Je commencerai par exposer ce qui lie si intimement les thèses politiques de Hobbes à celles de Thucydide et de John Adams. La relation surprenante entre ces trois auteurs nous permettra d’esquisser le triangle métaphysique composé par les concepts d’anarchie, de hiérarchie et d’égalité. Car bien qu’ils ne proposent pas les mêmes solutions au problème de la malignité de la nature humaine, Hobbes et Adams ont trouvé dans la Guerre du Péloponnèse de Thucydide, et plus particulièrement dans son fameux récit du soulèvement de Corcyre, la source de tous les maux qu’endurerait la société, si l’appétit de l’homme pour le pouvoir et l’argent n’était pas endigué par un pouvoir souverain selon Hobbes, ou par un équilibre des pouvoirs selon Adams.

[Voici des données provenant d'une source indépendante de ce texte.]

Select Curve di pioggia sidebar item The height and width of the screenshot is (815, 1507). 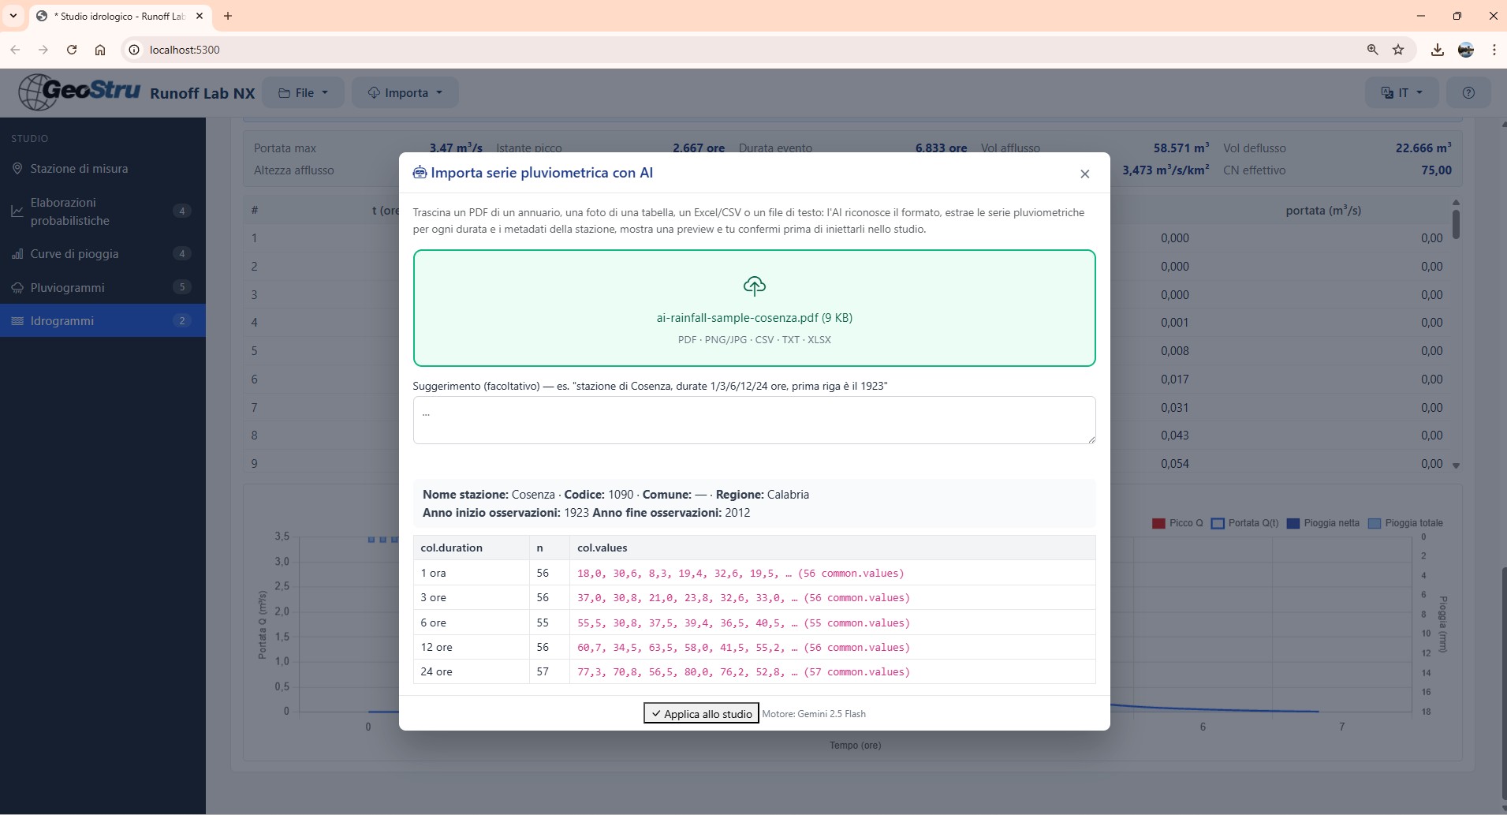pyautogui.click(x=74, y=254)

Hobbes et Adams: deux thucydidéens

En 1763, le jeune John Adams écrivit un court essai intitulé «Tous les hommes seraient des tyrans s’ils le pouvaient». Adams ne publia jamais cet essai, mais il le retravailla en 1807 pour en reprendre la conclusion: toute forme «simple» (non mixte) de gouvernement, y compris la démocratie pure, mais aussi toutes les vertus morales, les capacités intellectuelles, la richesse, la beauté, l’art et la science, ne peuvent rien contre les désirs égoïstes qui font rage dans le coeur des hommes et qui donnent naissance aux tyrannies. Il justifie le titre de son essai ainsi: Il ne signifie rien de plus qu’un simple constat sur la nature humaine, et tout homme qui a jamais lu un traité de morale ou qui a fréquenté le monde se fait souvent la même réflexion: les passions égoïstes sont plus fortes que le lien social, et les premières prévaudront toujours sur ce dernier si on laisse l’homme aller au gré de ses propres émotions, et qu’aucun pouvoir extérieur ne le contraint ou ne le surveille.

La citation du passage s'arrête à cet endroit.